Wednesday, September 18, 2013

That's Not How You're Supposed To Do It, You Know

Here's another thing about death - it makes you sit up right straight and ponder your relationships with the non-dead.  Not zombie non-dead but those who are still, at this point, technically alive.  I get pissy about people not doing exactly what I want them to do exactly when I want them to do it, and I end up irritated.   When I'm mad at my friends and family it's usually about the most inane crap.  Whatever I'm mad about is not worth it.

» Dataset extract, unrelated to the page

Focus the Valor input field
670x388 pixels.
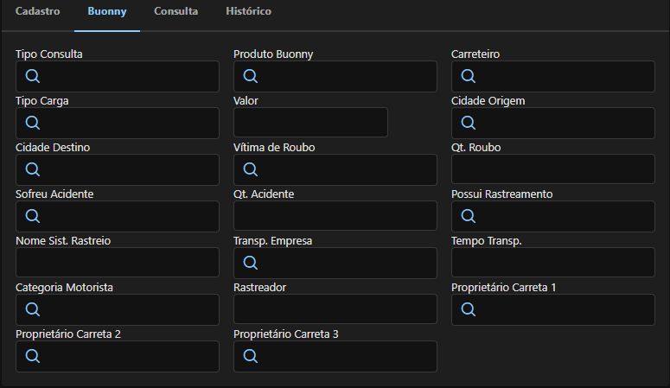click(x=310, y=122)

Here's another thing about me: I don't learn shit about shit when I'm getting my way.  I don't learn anything valuable when I'm on vacation - the best lessons come when I shoulder my way through some unpleasantness.  At my Step meeting yesterday we read Number 9 - the direct amends Step - and a lot of people talked about how scary the amends process is and how wonderful the results are.  We do it because we need to do it - it's the right thing to do - not because it sounds like a lark.  The famous Promises come into play after we're well into saying we're sorry.  We get 'em when we do the hard stuff.

After our cat had gone to The Big Sandbox in the Sky we sat with her for a while.  I couldn't get past the stark beauty of her corpse.  It was like looking at one of the space capsules that had actually been on the surface of the moon, reconciling the stillness with what had gone before.  We were able to think: "I know she isn't going anywhere ever again but, man, where she has been."

The vet offered a personalized cremation service which we declined.  Neither of us are particularly sentimental so the thought of The Wheeze's ashes on our mantle was unappealing.  I have trouble walking through the house without knocking something off a table so we both knew where an urn of ashes was headed.  I felt guilty making the decision - I spend a great deal of time worrying about whether or not I'm acting the way I'm supposed to be acting, whatever that is.

I had my camera phone with me. 

"Would it be weird to take a couple of pictures?" I asked my wife.

"Oh, god, yes," she said, clutching my arm.  "I was hoping you were going to suggest that."

They're our favorite pictures.  They're better than shots of our failing cat stumbling around.

So we turn on an old sitcom last night.  The episode centers around two brothers - one tasked with delivering the eulogy, the other with disposing of - you guessed it - an urn of ashes from an aunt who had passed away.  In the scene that was sent to us from above, the eulogy brother is in the car, discussing his speech with his father, while the ashes guy is in the background, struggling to get the lid off the urn so he can spread the ashes.  He twists and turns, he bangs it on a tree and against a rock, he falls into the bushes, and when the lid finally releases with a jerk, the remains fly out and cover both of the brothers.  

A message from god delivered by a 20 year old episode of "Frasier."  Priceless.